Colombo, che assieme a Mario, è co-titolare di Tessitura la

Colombina: un'azienda tramandata da quattro generazioni che

unisce innovazione e tradizione. Iniziata nel 1895 come filanda

di seta, si è poi evoluta nel tempo, fino ad arrivare nel 1948

al telaio a mano, agli accessori e infine alla maglieria.

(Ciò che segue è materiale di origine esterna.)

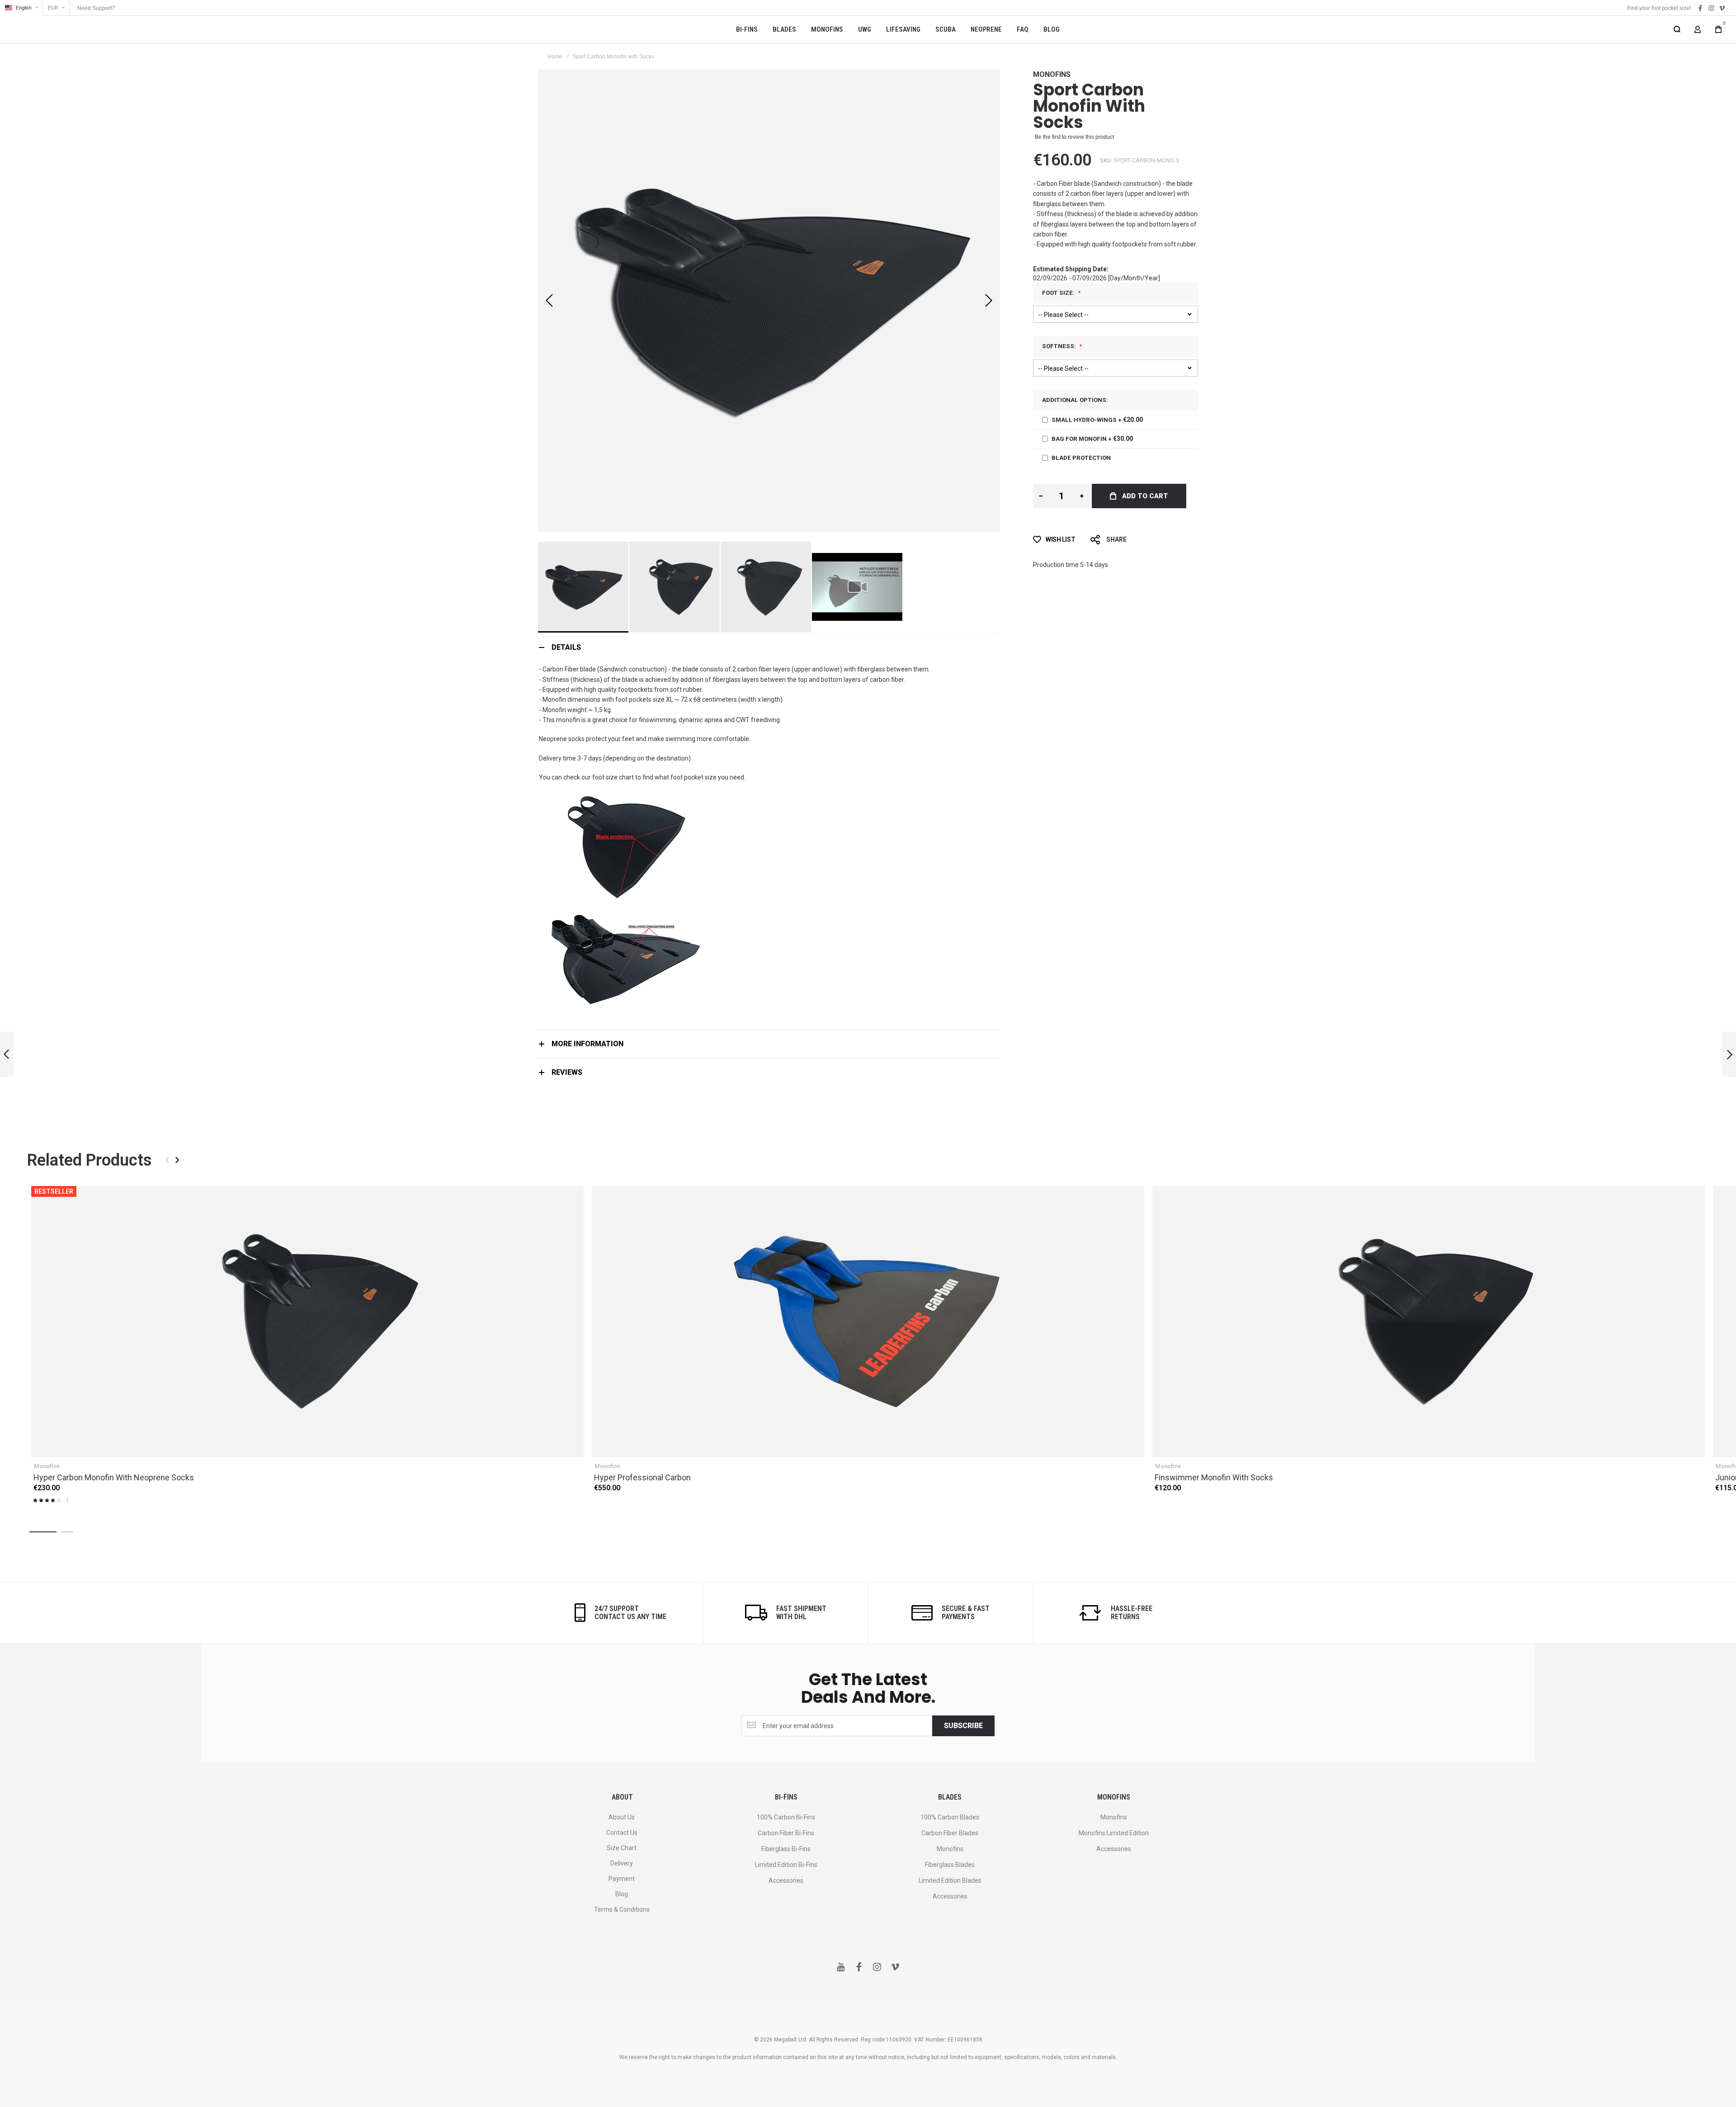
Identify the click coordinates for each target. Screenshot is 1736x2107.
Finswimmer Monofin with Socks (1428, 1321)
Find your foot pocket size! (1659, 8)
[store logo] (63, 29)
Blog (621, 1894)
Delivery (621, 1863)
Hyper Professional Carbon (868, 1321)
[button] (21, 8)
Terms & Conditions (622, 1909)
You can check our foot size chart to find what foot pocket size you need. (642, 777)
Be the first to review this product (1074, 137)
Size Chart (622, 1848)
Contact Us (621, 1832)
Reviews (567, 1072)
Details (566, 647)
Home (554, 56)
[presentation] (177, 1160)
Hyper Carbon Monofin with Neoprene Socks (307, 1321)
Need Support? (96, 8)
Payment (622, 1878)
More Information (587, 1043)
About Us (622, 1817)
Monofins (1052, 74)
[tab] (769, 647)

Vince come "Maestro Emergente Artigiano d'Eccellenza" Lorenzo

Seghezzi, con il suo brand omonimo di sartoria, fondato a Milano

nel 2021. La corsetteria al centro della propria identità. Il

corsetto, reinterpretato con eccellenza esecutiva, evolve in

manifesto di autodeterminazione.

Per la terza e ultima categoria, "Maestro dell'Innovazione

d'Eccellenza" vince Mirei Monticelli, che realizza sculture

luminose e installazioni in banaca, fibra naturale derivata

dall'abaca. Il suo lavoro nasce da una filiera a doppia origine:

la banaca prende forma nelle Filippine, suo paese di origine,

dove sua madre stilista collabora con una comunità di

tessitrici, e trova compimento in Italia, nel suo studio, dove

progetta e scolpisce ogni pezzo.

A ciascun vincitore verranno assegnati un premio economico di

10.000 euro da investire nella propria attività corrisposto da

Mestieri d'Eccellenza LVMH; fino ad 1 anno di mentoring con

professionisti appartenenti alla maison Bvlgari; visite dedicate

negli stabilimenti della stessa maison allo scopo di

approfondire i processi produttivi e la possibilità di valutare

eventuali collaborazioni tra la maison.

È stato inoltre assegnato, per volere della giuria, un quarto

premio a Daniel Mauceri (Arte Pupara dal 1978), al quale è stata

data una menzione speciale per il Premio Maestri d'Eccellenza

2026. Daniel Mauceri è cresciuto nella storica famiglia

Vaccaro-Mauceri, da tre generazioni custode dell'Opera dei Pupi

siracusana, dove crea e restaura Pupi, statue sacre in

cartapesta e gioielli ispirati alle armature.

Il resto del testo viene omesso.